NIWA Principal Scientist Brett Mullan told media that the long dry spell came courtesy of huge, “blocking” high pressure systems: “They sat over the country and steered the rain-bearing weather systems around them.”
Normally, he said, blocking highs tended to sit over eastern New Zealand, but high pressure systems this summer had been especially broad, stretching across the country and out over parts of the Tasman Sea.
So it was that on 15 March the Ministry for Primary Industries (MPI) declared the entire North Island as experiencing “a medium-scale adverse event due to drought”. Earlier that week, authorities declared a fire ban over practically the entire North Island – the first such sweeping measure in the country’s history. On 22 March, MPI extended the drought declaration to the Buller and Grey districts.
NIWA has confirmed that for parts of southern Northland, Auckland, Waikato, Bay of Plenty, Hawke’s Bay and the west of the South Island, the 2012–13 drought was the worst in 40 years, more severe even than the 2007– 08 Waikato drought. In Hawke’s Bay, it was second only to the devastating 1997–98 drought. In Marlborough and North Canterbury, it was less severe than 1997–98 and 2000–01. However, this drought was the most pervasive yet: only the dry of 1972–73 (Wairarapa, Tasman, Otago and Southland) comes close to matching its sweeping geographical extent.
In some locations, the Potential Evapotranspiration Deficit (PED) index – a measure of combined soil moisture loss to transpiration by plants and evaporation – confirms the driest conditions in 70 or so years. A little rain in mid-March did nothing to alleviate soil moisture deficits up to 50mm below the normal late-March average.
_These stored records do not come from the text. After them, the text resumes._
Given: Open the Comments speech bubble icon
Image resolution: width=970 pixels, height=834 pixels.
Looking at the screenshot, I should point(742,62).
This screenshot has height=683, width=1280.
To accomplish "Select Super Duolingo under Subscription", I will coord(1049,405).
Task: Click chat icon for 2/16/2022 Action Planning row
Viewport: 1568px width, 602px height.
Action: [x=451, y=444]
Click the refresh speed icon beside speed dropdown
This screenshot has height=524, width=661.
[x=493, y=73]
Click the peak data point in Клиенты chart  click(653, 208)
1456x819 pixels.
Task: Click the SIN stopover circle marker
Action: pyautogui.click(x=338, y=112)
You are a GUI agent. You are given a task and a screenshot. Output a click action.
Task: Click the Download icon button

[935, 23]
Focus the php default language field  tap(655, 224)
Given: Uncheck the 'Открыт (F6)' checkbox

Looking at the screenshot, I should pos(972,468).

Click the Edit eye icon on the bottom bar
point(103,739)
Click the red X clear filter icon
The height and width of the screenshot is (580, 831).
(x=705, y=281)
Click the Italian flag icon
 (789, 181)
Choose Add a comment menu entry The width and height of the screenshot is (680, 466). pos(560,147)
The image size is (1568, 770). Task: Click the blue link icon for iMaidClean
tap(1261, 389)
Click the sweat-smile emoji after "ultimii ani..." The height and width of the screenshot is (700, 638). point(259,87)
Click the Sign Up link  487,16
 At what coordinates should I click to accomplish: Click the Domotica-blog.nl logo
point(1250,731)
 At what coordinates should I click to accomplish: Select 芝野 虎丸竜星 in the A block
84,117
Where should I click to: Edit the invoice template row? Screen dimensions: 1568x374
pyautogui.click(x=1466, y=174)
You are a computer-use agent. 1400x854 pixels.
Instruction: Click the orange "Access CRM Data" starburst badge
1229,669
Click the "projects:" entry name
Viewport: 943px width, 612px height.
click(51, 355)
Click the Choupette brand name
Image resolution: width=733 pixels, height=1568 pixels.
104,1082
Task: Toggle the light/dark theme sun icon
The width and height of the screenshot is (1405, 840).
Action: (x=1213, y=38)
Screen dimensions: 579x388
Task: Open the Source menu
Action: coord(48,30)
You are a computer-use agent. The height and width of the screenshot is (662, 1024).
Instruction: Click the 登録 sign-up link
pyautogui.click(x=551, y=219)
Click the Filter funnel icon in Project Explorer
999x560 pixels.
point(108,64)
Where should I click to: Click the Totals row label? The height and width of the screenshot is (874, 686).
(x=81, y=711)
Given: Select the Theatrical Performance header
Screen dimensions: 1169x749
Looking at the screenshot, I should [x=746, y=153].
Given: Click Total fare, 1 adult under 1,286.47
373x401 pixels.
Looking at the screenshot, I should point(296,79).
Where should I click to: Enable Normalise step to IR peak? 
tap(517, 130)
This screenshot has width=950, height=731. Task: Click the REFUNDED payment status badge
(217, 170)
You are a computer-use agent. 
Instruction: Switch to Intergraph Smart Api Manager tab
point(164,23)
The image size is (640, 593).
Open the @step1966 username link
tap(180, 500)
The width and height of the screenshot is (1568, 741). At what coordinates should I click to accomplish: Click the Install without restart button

As autumn unfolded, those high pressure systems were not expected to monopolise the skies over, and to the south of, New Zealand as much, and indeed they did not. However, March remained dry, and the PED index climbed even higher, taking the 2012-13 drought well clear of 1972-73 drought. The 2012–13 drought has challenged both records and profits. (Alan Blacklock) In brief New Zealand droughts typically break in autumn, although sometimes this is delayed until early winter. In 2013, the rains came in April – well above normal rainfall occurred in Waikato, Bay of Plenty, Manawatu and the upper South Island. By the end of April, soils had been recharged with water throughout much of New Zealand. By late May, some dry regions still remained, particularly Hawkes Bay and Wairarapa.
The 2013 drought cannot be categorically linked to climate change, but NIWA’s climate modelling indicates that droughts are likely to become more frequent, and more severe, in eastern and northern parts of New Zealand in coming decades. For example, a drought in eastern or northern New Zealand with a one-in-20 year return period based on data from 1971 to 2000 may occur twice, or even four times, as often by the end of this century.